I’m pleased to see his rapier has lost none of its point.

Getting Inky

It can be very easy for design to become an antiseptic process, devoid of the craft and general messiness that were a necessary adjunct to our profession in the days before the Mac. Don’t get me wrong, I love the Mac. I also love the fact that designers no longer work with rubber cement, spray mount, zylene markers and any number of other chemical and carcinogenic materials that no doubt took years off our lives in the early days.

And by early days I mean the nineties.
It is important, however, to roll up the sleeves from time to time and recharge the batteries a bit, by getting one’s hands dirty. I recently had the opportunity to do just that by participating in screen printing class at Chicago Printmakers Collaborative. The eight week class afforded me the opportunity to print up poster size reproductions of pages from our recent New Year's promotion. More importantly, it was a welcome break from so much time spent in front of the computer screen.
The CPC offers summer classes and workshops in silkscreening and etching for both beginners and advanced students.
A special thanks to the very talented (and patient) Megan Sterling who taught the class. Not only was she a wonderful instructor, she was kind enough to not berate us for the occasional ink spills and missteps that were left in our wake.
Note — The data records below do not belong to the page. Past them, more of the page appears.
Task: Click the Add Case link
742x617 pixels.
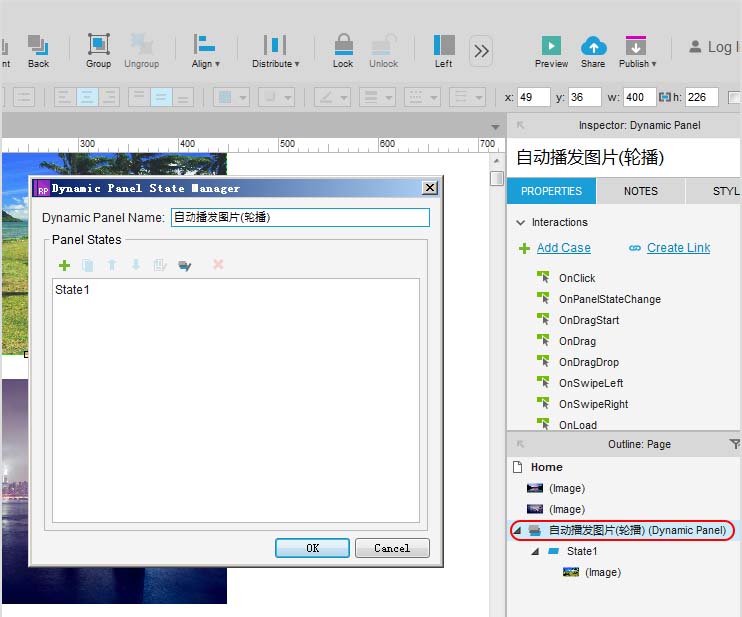Action: (564, 248)
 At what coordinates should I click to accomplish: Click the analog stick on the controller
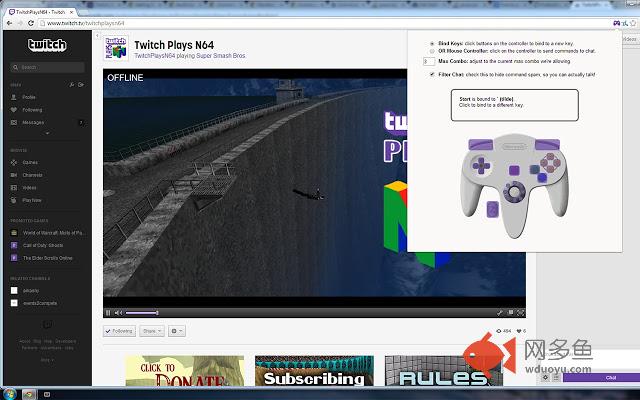[514, 189]
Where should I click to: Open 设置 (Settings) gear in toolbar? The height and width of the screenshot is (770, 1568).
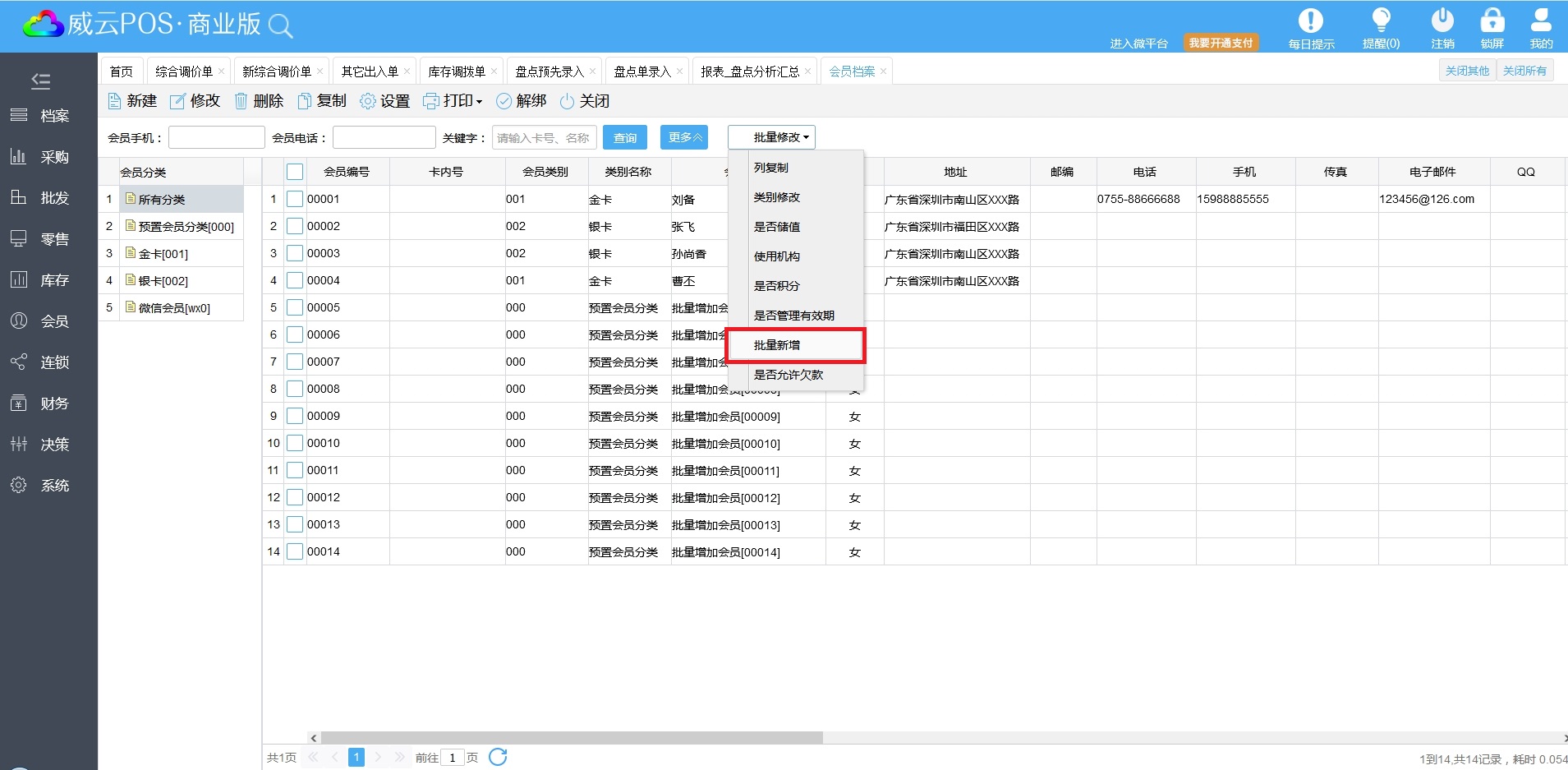[368, 101]
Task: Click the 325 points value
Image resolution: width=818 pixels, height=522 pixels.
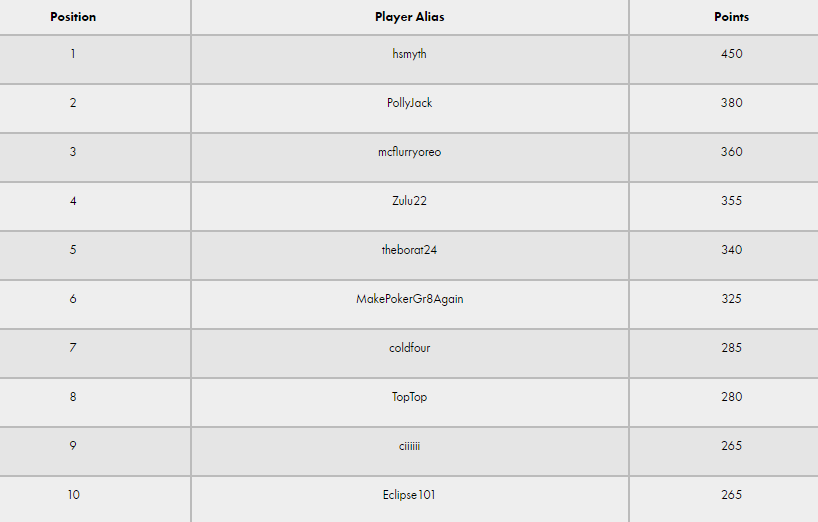Action: [x=731, y=299]
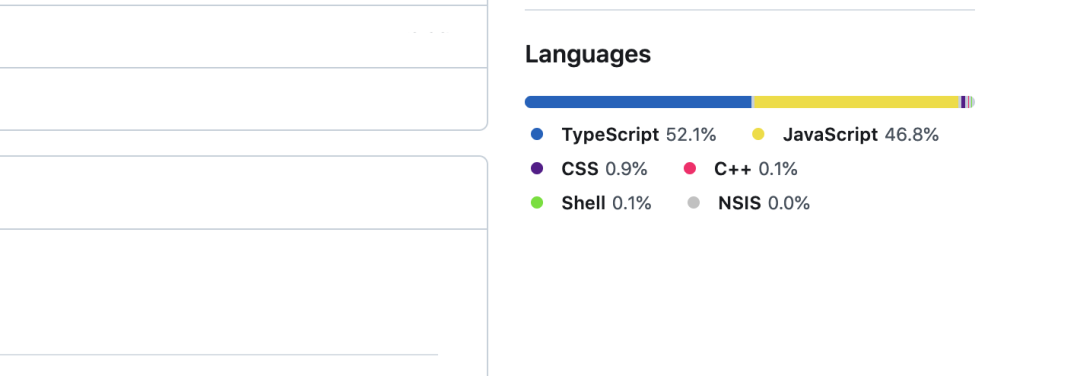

AIGA Spring Portfolio Review

We will be joining several Chicago design studios in the annual AIGA Spring Portfolio Review at the School of the Art Institute on April 21. This is a great opportunity to see new work by young designers just entering the field and provide design feedback and career guidance. Having benefited from the input of many established designers when I was first starting out, this provides the opportunity to reciprocate.

It's not entirely altruistic. The last portfolio review we participated in led us to bringing on our first intern, Jordan Freeman, who has been an invaluable asset to Substance.